Warnings about scheduled sending of heartbeat

Hello,

I’m experiencing this type of errors, originating from random nodes in our cluster:

  Scheduled sending of heartbeat was delayed. Previous heartbeat was sent
   [15799] ms ago, expected interval is [1000] ms. This may cause failure
   detection to mark members as unreachable.
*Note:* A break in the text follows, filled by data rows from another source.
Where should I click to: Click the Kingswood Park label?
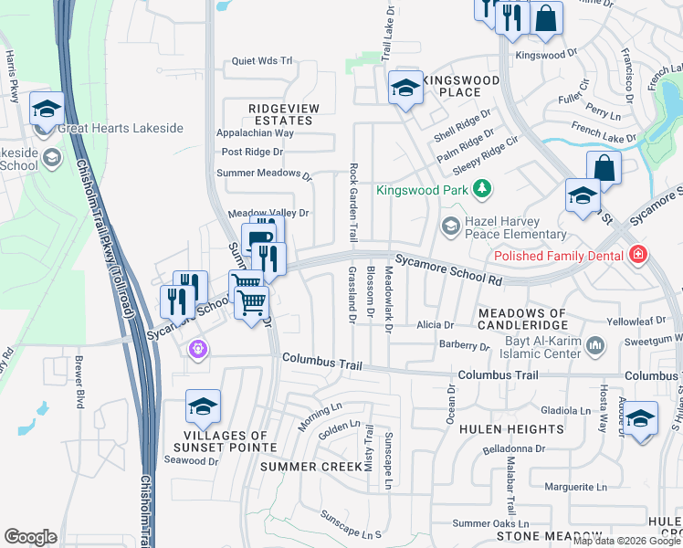[422, 190]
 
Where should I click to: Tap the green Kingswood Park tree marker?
[481, 189]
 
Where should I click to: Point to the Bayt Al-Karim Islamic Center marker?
[596, 345]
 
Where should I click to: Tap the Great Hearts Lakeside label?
[121, 129]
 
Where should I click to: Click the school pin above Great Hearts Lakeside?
[47, 111]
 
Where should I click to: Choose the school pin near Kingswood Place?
[405, 89]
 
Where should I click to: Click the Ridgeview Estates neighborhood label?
[284, 114]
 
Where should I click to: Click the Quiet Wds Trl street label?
[262, 62]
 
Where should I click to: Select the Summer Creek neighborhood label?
[305, 467]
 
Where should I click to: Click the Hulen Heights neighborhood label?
[510, 429]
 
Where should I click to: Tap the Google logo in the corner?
[30, 537]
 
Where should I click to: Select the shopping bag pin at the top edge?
[545, 18]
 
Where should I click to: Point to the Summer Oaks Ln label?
[490, 523]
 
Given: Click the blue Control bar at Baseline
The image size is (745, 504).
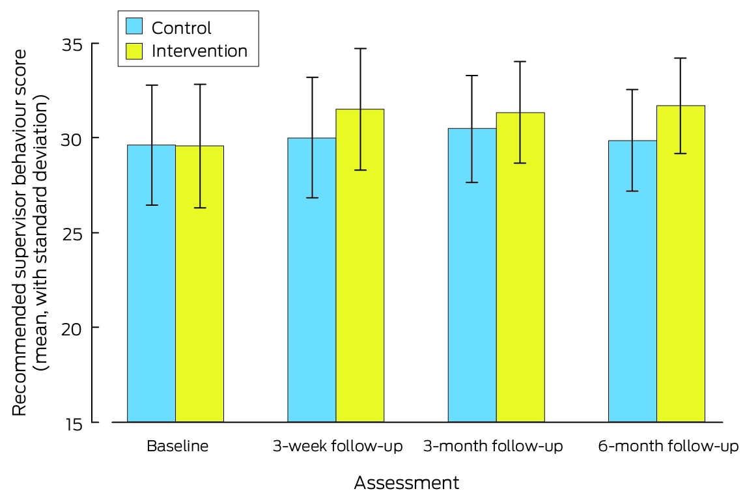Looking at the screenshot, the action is (x=152, y=284).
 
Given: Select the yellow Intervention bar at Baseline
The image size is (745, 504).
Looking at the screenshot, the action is (x=199, y=284).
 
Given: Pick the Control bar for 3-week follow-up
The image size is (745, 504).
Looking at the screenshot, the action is (x=312, y=280).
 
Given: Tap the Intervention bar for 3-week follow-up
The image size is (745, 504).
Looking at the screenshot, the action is (x=359, y=266).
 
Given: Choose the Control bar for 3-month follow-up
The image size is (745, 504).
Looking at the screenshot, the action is (x=472, y=275).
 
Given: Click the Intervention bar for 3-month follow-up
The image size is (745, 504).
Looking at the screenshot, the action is (x=520, y=268).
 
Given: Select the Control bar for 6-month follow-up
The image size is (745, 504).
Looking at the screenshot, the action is (x=632, y=281).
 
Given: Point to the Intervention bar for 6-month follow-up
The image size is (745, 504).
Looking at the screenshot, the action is (x=681, y=264).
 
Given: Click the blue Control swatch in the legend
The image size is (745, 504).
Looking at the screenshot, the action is (x=134, y=26).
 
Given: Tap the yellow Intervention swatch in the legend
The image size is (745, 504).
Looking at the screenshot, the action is (x=134, y=51).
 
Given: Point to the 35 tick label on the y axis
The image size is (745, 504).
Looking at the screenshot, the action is (x=72, y=45).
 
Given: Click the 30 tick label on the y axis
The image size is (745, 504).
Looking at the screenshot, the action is (x=72, y=139).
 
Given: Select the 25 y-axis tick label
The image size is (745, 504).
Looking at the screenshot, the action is (x=72, y=234).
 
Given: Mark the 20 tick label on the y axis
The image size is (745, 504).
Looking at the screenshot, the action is (x=72, y=329).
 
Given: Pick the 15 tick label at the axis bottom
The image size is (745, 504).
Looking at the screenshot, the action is (x=73, y=424).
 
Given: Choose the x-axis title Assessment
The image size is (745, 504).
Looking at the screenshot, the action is (x=407, y=483).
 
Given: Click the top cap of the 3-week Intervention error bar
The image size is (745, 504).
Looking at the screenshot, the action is (x=360, y=48).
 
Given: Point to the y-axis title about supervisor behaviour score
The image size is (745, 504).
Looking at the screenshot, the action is (x=30, y=232).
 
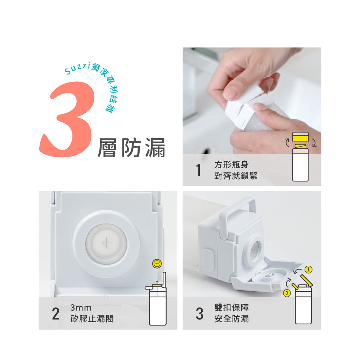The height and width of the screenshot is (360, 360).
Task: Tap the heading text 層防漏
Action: coord(131,148)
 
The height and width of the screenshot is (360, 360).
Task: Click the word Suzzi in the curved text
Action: coord(77,68)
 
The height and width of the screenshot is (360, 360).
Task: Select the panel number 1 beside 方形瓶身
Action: coord(199,170)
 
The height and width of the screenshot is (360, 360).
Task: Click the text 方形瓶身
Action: coord(231,165)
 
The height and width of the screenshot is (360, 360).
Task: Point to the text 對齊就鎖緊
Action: coord(236,176)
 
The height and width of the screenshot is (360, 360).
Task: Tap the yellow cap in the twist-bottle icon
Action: coord(300,137)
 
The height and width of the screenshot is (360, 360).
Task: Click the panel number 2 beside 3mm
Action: coord(56,314)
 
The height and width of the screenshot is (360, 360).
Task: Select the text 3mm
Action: coord(81,307)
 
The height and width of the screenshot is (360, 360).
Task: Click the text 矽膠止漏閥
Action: coord(92,319)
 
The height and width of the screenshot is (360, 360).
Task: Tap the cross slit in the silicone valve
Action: coord(106,243)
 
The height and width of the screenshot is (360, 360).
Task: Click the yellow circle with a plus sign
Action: coord(157,264)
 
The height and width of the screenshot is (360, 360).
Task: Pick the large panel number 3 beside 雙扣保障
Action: coord(199,314)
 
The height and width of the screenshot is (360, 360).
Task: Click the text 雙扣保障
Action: coord(231,307)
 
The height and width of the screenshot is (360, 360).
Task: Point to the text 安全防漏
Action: coord(231,319)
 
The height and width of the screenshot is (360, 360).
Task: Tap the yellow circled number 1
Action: coord(309,269)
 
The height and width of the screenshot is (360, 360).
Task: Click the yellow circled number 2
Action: coord(287,293)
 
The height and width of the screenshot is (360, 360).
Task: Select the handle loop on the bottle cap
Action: coord(237,208)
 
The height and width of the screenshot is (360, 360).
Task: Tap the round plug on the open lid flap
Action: coord(269,276)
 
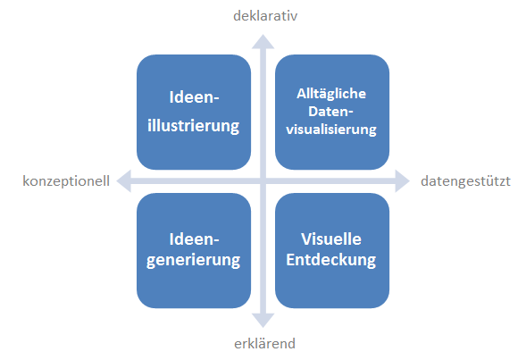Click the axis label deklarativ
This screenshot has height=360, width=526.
point(265,16)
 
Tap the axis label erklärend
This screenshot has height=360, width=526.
point(264,344)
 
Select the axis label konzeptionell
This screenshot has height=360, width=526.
point(66,181)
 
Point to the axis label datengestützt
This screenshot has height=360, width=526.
point(465,181)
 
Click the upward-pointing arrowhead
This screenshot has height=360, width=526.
point(263,42)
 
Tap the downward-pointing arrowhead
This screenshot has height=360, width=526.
point(263,321)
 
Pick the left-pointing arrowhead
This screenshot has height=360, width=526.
point(124,180)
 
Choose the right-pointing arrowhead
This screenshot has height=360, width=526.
point(402,180)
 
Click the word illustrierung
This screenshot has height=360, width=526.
point(194,126)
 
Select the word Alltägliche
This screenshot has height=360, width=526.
point(331,94)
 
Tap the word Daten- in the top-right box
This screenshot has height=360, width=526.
point(330,112)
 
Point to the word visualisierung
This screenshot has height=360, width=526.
point(331,130)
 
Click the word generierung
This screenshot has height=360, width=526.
point(194,260)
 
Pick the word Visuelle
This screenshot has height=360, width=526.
point(331,239)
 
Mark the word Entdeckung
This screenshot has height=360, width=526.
point(331,260)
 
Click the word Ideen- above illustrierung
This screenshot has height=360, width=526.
point(194,97)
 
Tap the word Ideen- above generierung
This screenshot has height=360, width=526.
point(194,239)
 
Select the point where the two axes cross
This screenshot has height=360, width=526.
point(263,180)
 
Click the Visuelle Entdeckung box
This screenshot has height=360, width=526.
point(332,251)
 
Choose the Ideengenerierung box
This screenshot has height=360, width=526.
point(194,251)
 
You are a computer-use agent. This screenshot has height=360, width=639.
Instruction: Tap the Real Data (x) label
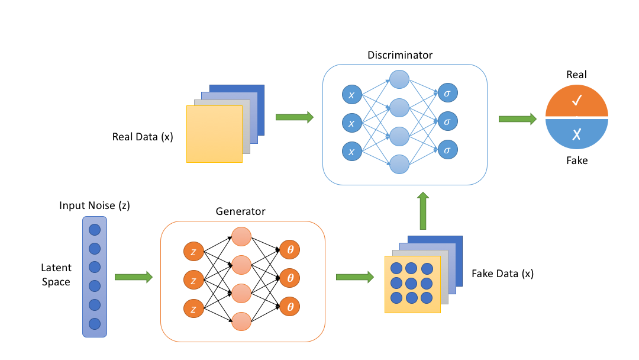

The reason can be thread
   starvation, e.g. by running blocking tasks on the default dispatcher, CPU
   overload, or GC.

These messages appear even though I do not feed the cluster with any data to process (cpu < 1.0%).

In my knowledge, we do not run any blocking tasks in the default dispatcher,
but, just in case, I’ve tried to isolate gossip-related task with a dedicated
dispatcher, as specified in the documentation:

  akka.cluster.use-dispatcher = cluster-dispatcher

  cluster-dispatcher {
    type = "Dispatcher"
    executor = "fork-join-executor"
    fork-join-executor {
      parallelism-min = 2
      parallelism-max = 4
    }
  }

But the WARNING messages still occur.

I’m using akka 2.5.16.

Could this issue be related to the akka’s Scheduler?
Any insight to help understanding the cause of this problem would be appreciated!

Have you enabled GC logging and verified that there are no long pauses that correlate with these warnings?

What ”hardware” are you running on and is it shared with others?

Take a few thread dumps and look for blocked threads.

Thanks for your answer.

We use physical machines (no VMs).
I will double check the GC and blocked threads.
About blocked threads, I was expecting that specifying another dispatcher in akka.cluster.use-dispatcher would exclude this hypothesis.
Perhaps the scheduler in charge of emitting heartbeat is still using the default dispatcher?

No GC pauses, and no blocked threads.
Furthermore, I checked in the akka codebase, and, if I understand it well, the dispatcher used by the cluster’s scheduler is specified by akka.cluster.use-dispatcher.
So, using a cluster-specific dispatcher should have prevented such warning messages; or, am I wrong?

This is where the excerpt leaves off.